Returning to his chamber he busied himself with various conjurations. But his familiars had gone away in the night, forsaking the angles at which he had posted them; and no spirit, human or demoniacal, made reply to his querying. And not in any way known to wizards could he learn aught of the mountain of ice and of its frigid
ray, or divine the least inkling of its secret, to confirm the dreadful surmise that had seized upon him.

Deeply immersed in his sorcerous labors, he was unaware of the passage of time and only realized that night was upon him when presently, as he labored with his useless cantrips, he felt upon his face the breathing of a wind that was not air but a subtler and a rarer element cold as the moon's ether. His own breath forsook him with agonies unspeakable, and he fell down on the floor in a sort of waking swoon that was near to death. And again he recalled the hideous metamorphosis that had befallen the unfortunate warlock, Evagh, and his transformation upon Yikilth into a being able to endure the rigors of super-Arctic cold, to whom even the frigid and
insubstantial ether was rendered somehow respirable.

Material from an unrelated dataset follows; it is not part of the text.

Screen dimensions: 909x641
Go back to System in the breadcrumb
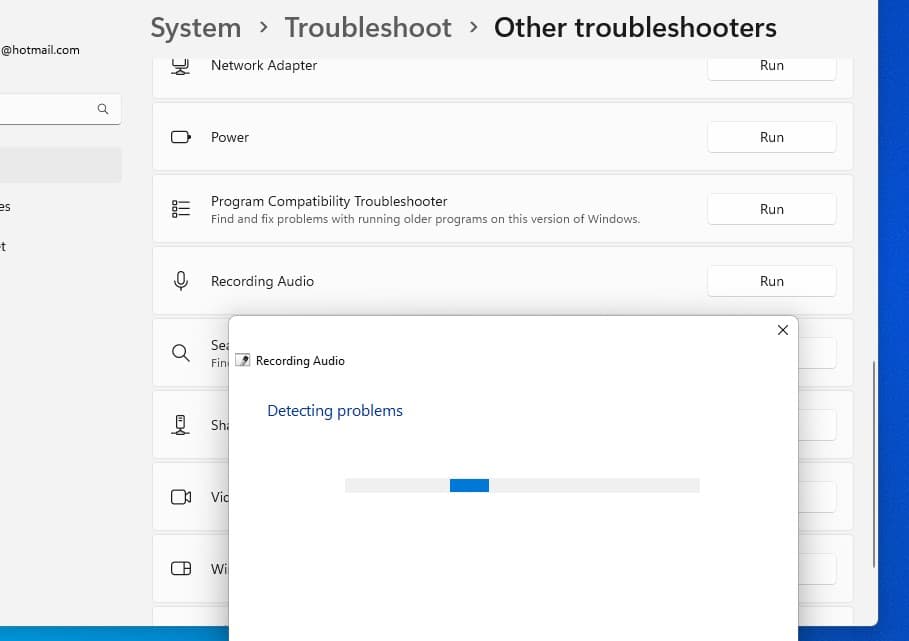click(196, 28)
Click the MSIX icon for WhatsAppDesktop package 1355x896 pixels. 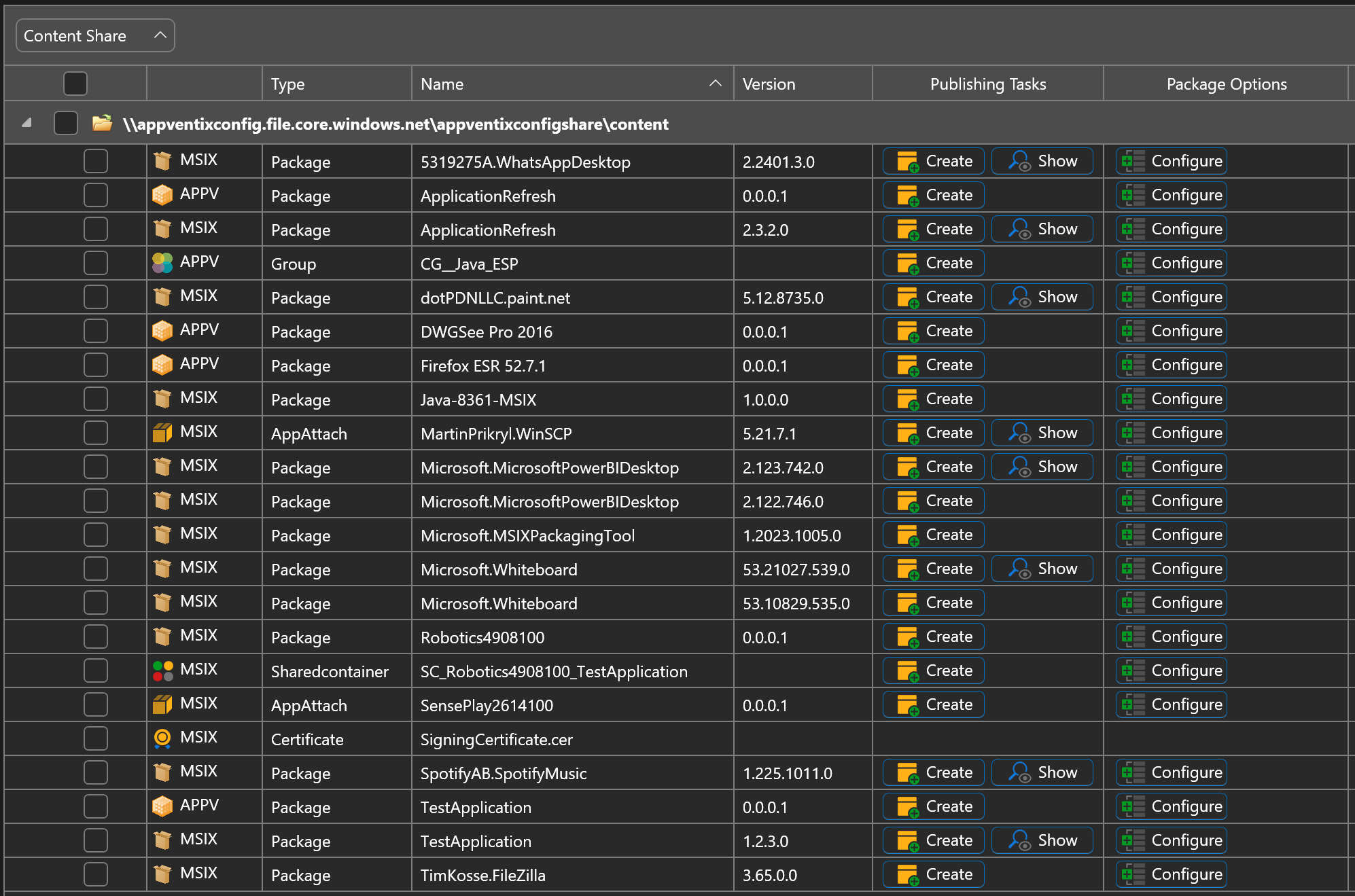[162, 161]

In the swoon he was doubtfully aware of voices uttering unfamiliar spells. Invisible fingers touched him with icy pangs; and about him came and went a bleak radiance, like a tide that flows and ebbs and flows again. Intolerable was this luminance to all his senses; but it brightened slowly, with briefer ebbings; and in time his eyes and his flesh were tempered to endure it. Almost fully upon him now shone the mysterious light from the north, blazing through his windows; and it seemed that a great Eye regarded him in the baleful light. He would have risen to confront the Eye, but his swoon held him like a palsy.

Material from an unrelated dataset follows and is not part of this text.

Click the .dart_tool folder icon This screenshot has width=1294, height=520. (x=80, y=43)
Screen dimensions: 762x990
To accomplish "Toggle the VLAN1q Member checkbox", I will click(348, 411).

After that, he slept again for a certain period Waking, he found in all his limbs their wonted strength, and quickness. The light was still upon his home, its pallid luminance glimmering through his chamber. Then, with inexplicable suddenness, it was gone, but whether it had died at its source or merely turned away to bathe
some other place in the freezing regard of its Gorgon-eye, he did not know.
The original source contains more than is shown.